Records:
Begin
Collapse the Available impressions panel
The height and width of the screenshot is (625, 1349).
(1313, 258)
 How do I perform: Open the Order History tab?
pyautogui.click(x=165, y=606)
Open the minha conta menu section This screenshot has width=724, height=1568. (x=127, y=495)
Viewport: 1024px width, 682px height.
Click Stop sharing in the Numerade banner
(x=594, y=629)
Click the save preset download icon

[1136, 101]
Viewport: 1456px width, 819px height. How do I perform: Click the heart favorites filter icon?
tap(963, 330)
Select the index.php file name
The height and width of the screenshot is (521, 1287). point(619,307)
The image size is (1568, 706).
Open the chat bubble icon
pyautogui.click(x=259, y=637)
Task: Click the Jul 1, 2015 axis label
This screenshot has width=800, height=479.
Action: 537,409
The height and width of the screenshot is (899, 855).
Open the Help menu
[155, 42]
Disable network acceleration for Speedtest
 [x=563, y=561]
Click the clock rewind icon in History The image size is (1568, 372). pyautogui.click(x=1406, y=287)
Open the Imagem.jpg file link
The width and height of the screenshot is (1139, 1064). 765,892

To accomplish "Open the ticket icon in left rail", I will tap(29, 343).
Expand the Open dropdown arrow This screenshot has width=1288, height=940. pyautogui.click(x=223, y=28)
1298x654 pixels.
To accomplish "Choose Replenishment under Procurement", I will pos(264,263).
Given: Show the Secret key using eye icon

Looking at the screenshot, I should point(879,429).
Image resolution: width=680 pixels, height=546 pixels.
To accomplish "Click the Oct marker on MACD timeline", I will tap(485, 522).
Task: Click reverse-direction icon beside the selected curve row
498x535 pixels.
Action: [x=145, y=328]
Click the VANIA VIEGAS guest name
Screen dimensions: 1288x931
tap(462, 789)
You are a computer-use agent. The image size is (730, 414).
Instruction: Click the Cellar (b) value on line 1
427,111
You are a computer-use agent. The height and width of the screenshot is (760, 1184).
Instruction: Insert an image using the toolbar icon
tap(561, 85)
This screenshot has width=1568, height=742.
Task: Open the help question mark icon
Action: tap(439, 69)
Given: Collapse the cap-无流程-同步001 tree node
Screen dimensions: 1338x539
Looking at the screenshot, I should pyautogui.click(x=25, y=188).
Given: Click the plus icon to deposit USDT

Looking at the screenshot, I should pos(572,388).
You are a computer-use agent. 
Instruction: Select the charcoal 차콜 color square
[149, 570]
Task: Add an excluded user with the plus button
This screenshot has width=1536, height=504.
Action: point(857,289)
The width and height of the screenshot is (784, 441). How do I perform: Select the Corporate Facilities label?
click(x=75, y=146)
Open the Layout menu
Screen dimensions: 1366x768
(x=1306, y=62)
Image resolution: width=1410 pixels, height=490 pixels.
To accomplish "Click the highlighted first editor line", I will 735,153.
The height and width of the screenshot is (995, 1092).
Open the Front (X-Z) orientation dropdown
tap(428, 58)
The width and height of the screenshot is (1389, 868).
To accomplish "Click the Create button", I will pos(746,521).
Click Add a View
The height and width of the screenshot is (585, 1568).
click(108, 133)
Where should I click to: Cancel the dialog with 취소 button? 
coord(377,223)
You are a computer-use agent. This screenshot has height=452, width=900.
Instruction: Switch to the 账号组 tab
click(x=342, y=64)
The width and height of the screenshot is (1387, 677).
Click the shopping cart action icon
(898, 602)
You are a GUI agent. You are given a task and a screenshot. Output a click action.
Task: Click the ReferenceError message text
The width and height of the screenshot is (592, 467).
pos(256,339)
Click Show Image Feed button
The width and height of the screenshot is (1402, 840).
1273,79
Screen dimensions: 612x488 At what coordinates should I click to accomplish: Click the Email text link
End
**EXERCISE REQUIREMENTS:**
Change "chat bubble icon" to "speech bubble icon" throughout the items above, and write all the lines out again with nothing else altered.

**THE ANSWER:**
Collapse the Available impressions panel
The height and width of the screenshot is (625, 1349).
(1313, 258)
 How do I perform: Open the Order History tab?
pyautogui.click(x=165, y=606)
Open the minha conta menu section This screenshot has width=724, height=1568. (x=127, y=495)
Viewport: 1024px width, 682px height.
Click Stop sharing in the Numerade banner
(x=594, y=629)
Click the save preset download icon

[1136, 101]
Viewport: 1456px width, 819px height. How do I perform: Click the heart favorites filter icon?
tap(963, 330)
Select the index.php file name
The height and width of the screenshot is (521, 1287). point(619,307)
The image size is (1568, 706).
Open the speech bubble icon
pyautogui.click(x=259, y=637)
Task: Click the Jul 1, 2015 axis label
This screenshot has width=800, height=479.
Action: 537,409
The height and width of the screenshot is (899, 855).
Open the Help menu
[155, 42]
Disable network acceleration for Speedtest
 [x=563, y=561]
Click the clock rewind icon in History The image size is (1568, 372). pyautogui.click(x=1406, y=287)
Open the Imagem.jpg file link
The width and height of the screenshot is (1139, 1064). 765,892

To accomplish "Open the ticket icon in left rail", I will tap(29, 343).
Expand the Open dropdown arrow This screenshot has width=1288, height=940. pyautogui.click(x=223, y=28)
1298x654 pixels.
To accomplish "Choose Replenishment under Procurement", I will pos(264,263).
Given: Show the Secret key using eye icon

Looking at the screenshot, I should point(879,429).
Image resolution: width=680 pixels, height=546 pixels.
To accomplish "Click the Oct marker on MACD timeline", I will tap(485, 522).
Task: Click reverse-direction icon beside the selected curve row
498x535 pixels.
Action: [x=145, y=328]
Click the VANIA VIEGAS guest name
Screen dimensions: 1288x931
tap(462, 789)
You are a computer-use agent. The image size is (730, 414).
Instruction: Click the Cellar (b) value on line 1
427,111
You are a computer-use agent. The height and width of the screenshot is (760, 1184).
Instruction: Insert an image using the toolbar icon
tap(561, 85)
This screenshot has width=1568, height=742.
Task: Open the help question mark icon
Action: tap(439, 69)
Given: Collapse the cap-无流程-同步001 tree node
Screen dimensions: 1338x539
Looking at the screenshot, I should pyautogui.click(x=25, y=188).
Given: Click the plus icon to deposit USDT

Looking at the screenshot, I should pos(572,388).
You are a computer-use agent. 
Instruction: Select the charcoal 차콜 color square
[149, 570]
Task: Add an excluded user with the plus button
This screenshot has width=1536, height=504.
Action: point(857,289)
The width and height of the screenshot is (784, 441). How do I perform: Select the Corporate Facilities label?
click(x=75, y=146)
Open the Layout menu
Screen dimensions: 1366x768
(x=1306, y=62)
Image resolution: width=1410 pixels, height=490 pixels.
To accomplish "Click the highlighted first editor line", I will 735,153.
The height and width of the screenshot is (995, 1092).
Open the Front (X-Z) orientation dropdown
tap(428, 58)
The width and height of the screenshot is (1389, 868).
To accomplish "Click the Create button", I will pos(746,521).
Click Add a View
The height and width of the screenshot is (585, 1568).
click(108, 133)
Where should I click to: Cancel the dialog with 취소 button? 
coord(377,223)
You are a computer-use agent. This screenshot has height=452, width=900.
Instruction: Switch to the 账号组 tab
click(x=342, y=64)
The width and height of the screenshot is (1387, 677).
Click the shopping cart action icon
(898, 602)
You are a GUI agent. You are given a task and a screenshot. Output a click action.
Task: Click the ReferenceError message text
The width and height of the screenshot is (592, 467).
pos(256,339)
Click Show Image Feed button
The width and height of the screenshot is (1402, 840).
1273,79
Screen dimensions: 612x488 At what coordinates should I click to accomplish: Click the Email text link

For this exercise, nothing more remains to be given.